Following his parents’ wishes, Carlo gave up an academic education for professional training, and enrolled in a technical institute for mechanics. Far better suited to humanities, he failed the mechanical components, recalling the comments following his oral exam as: “Petrini, can you promise never to become a mechanical engineer?” He enthusiastically agreed.
He did, though, work alongside his father in order to support his studies in sociology, attending evening classes in Turin and travelling to Trento University for exams. In a 2025 interview Petrini described missing four of his final exams because there was too much to do; how he returned to Bra to open a grocery shop; became involved with the independent Radio Bra Onde Rosse and local politics; and wrote his first articles about gastronomy for the communist newspapers I’Unità and Il Manifesto.
He became a political and cultural organiser within Arci (the Italian Recreational and Cultural Association), and then was a co-founder with Silvio Barbero of Arcigola.
In 1996 Slow Food organised the first Salone del Gusto, a biannual food and wine Expo that brought together food artisans from all over the world in Turin. In 2004 the Salone gained a new dimension in the form of Terra Madre, a gathering aimed at giving a voice to those often marginalised in the global food system.

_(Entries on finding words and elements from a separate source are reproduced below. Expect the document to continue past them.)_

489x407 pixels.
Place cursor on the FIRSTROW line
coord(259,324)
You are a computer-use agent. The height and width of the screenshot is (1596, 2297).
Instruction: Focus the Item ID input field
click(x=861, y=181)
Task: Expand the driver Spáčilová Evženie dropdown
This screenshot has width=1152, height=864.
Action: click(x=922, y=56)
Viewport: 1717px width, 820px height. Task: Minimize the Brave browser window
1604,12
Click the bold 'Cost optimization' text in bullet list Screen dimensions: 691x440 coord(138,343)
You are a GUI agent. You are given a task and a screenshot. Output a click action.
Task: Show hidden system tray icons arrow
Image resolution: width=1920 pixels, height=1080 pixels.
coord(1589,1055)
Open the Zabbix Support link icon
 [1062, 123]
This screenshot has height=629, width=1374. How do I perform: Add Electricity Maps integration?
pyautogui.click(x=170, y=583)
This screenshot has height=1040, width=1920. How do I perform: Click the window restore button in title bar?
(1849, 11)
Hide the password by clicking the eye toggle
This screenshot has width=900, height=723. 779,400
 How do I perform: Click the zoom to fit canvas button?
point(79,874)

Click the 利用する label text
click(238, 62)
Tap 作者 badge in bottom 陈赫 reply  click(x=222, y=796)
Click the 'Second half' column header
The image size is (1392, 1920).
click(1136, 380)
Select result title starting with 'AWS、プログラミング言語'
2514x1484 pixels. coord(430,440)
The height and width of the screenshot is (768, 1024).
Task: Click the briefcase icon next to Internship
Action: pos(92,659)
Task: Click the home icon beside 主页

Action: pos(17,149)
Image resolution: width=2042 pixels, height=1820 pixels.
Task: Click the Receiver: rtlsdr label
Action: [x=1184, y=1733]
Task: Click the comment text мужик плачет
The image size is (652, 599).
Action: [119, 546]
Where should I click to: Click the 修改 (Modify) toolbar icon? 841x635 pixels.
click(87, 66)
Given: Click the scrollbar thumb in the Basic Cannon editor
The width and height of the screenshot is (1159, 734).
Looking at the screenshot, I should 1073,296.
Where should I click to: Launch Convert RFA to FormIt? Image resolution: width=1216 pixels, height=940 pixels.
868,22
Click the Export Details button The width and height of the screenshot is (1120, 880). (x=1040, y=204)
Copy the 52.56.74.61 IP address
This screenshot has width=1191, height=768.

Speaking about the need for Terra Madre, Petrini stressed the importance of food education in a post-industrial society where the transmission of knowledge from generation to generation is no longer physical, and of considering the act of eating as both an agricultural and a political gesture. An environmentalist who isn’t a gastronome is sad; a gastronome who isn’t an environmentalist is foolish, he would say.
Later, Petrini would express the same dedication to Orti in Africa, a network cultivating thousands of sustainable community gardens across the African continent, to Slow Food projects in Mexico, to his role as UN special ambassador for Zero Hunger in Europe, and to the challenge to GM foods.
In 2004 education was placed firmly at the centre of Slow Food with the creation of the University of Gastronomic Sciences in Pollenzo, near Bra, the first academic institution in the world to offer an interdisciplinary approach to food studies, an achievement Petrini acknowledged as being a particular source of pride.
Since its founding, 5,000 students from 100 countries have graduated and are now scattered across the world, young people carrying ideas forward and planting – “those who sow utopia, reap reality”, said Petrini. Not least among them is Edward Mukiibi, a tropical agronomist from Uganda, who succeeded Petrini as the president of Slow Food.
A diagnosis of prostate cancer followed Petrini’s decision to step aside from that role in 2022, but he continued to travel in order to listen and communicate about food, always returning to his home in Bra, where he lived with his younger sister, Chiara, who survives him.
He also continued to write, adding to his dozens of published books, which included A Taste for Change (2023), with the economist Gaël Giraud, and Terrafutura (2020), in which Petrini addressed some of the most problematic aspects of our time in dialogue with Pope Francis, with whom he shared friendship and respect, a sense of humour, and hope for a world in which everyone has food that is good, clean and fair.